## DATA SUPPLIED
'''

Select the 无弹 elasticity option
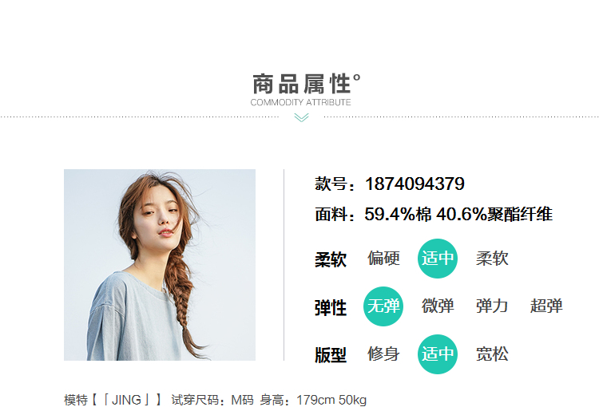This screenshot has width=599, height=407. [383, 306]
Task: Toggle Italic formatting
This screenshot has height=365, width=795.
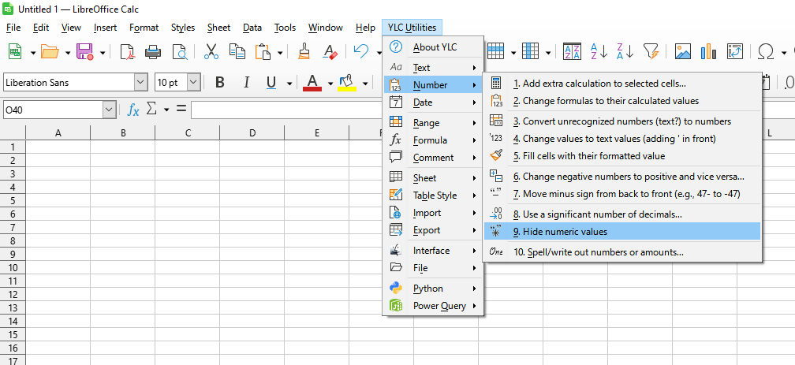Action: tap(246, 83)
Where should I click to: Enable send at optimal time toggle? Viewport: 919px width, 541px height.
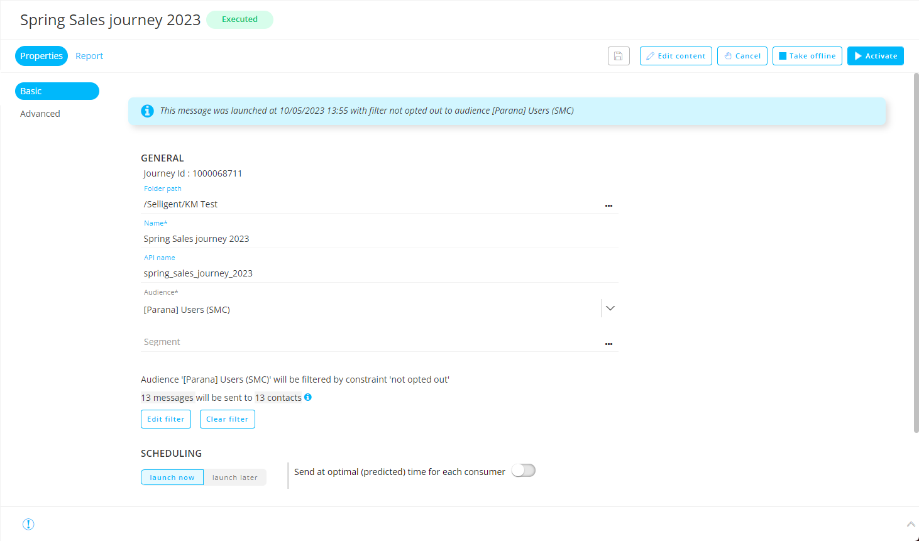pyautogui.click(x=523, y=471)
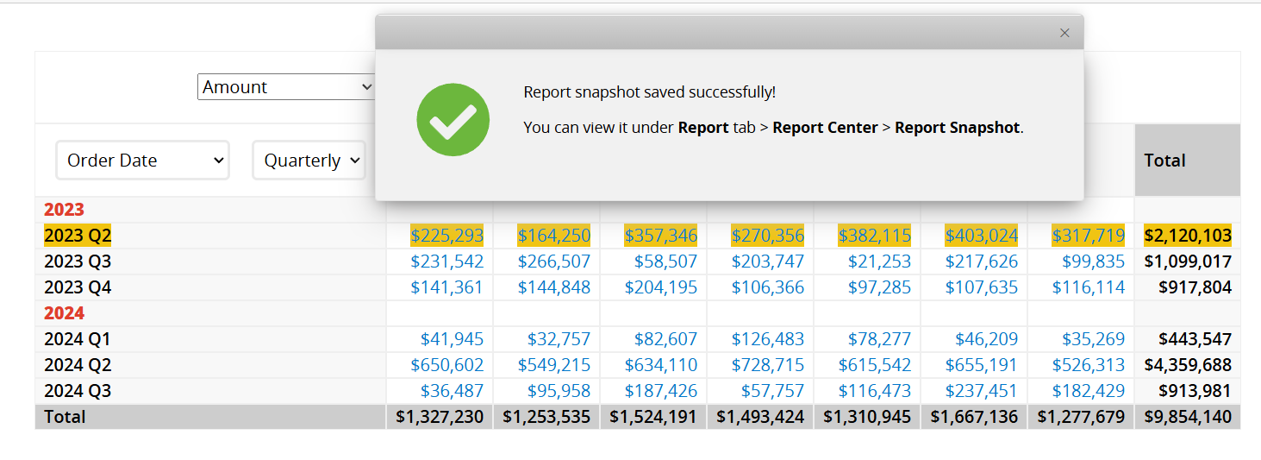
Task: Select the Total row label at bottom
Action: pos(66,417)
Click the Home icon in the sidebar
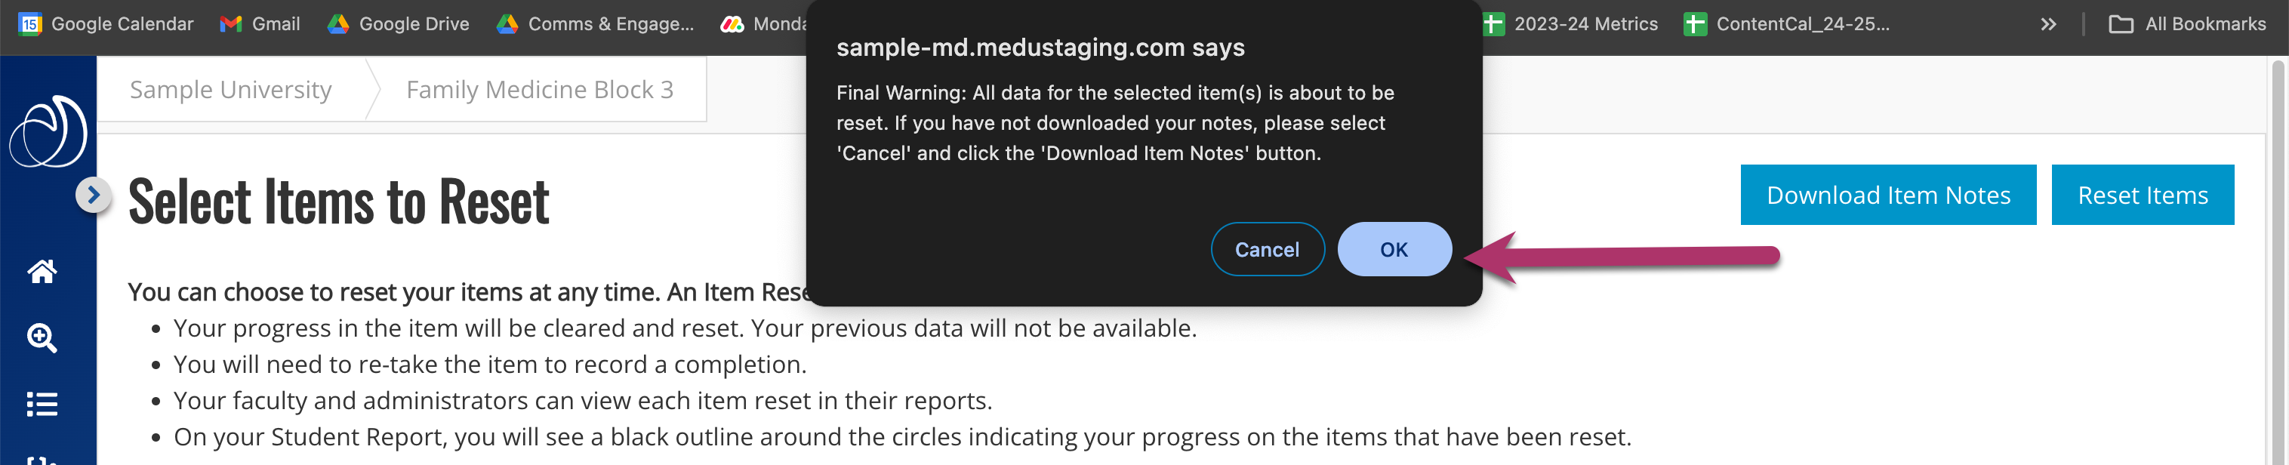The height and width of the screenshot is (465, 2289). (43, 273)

'''

## WHAT IS EXPECTED
Copy the entries exactly. Leave out the images.

## EXERCISE OUTPUT
Select the 无弹 elasticity option
This screenshot has width=599, height=407. [383, 306]
Task: Toggle Italic formatting
This screenshot has height=365, width=795.
Action: tap(246, 83)
Where should I click to: Enable send at optimal time toggle? Viewport: 919px width, 541px height.
pyautogui.click(x=523, y=471)
Task: Select the Total row label at bottom
Action: pos(66,417)
Click the Home icon in the sidebar
The height and width of the screenshot is (465, 2289). (43, 273)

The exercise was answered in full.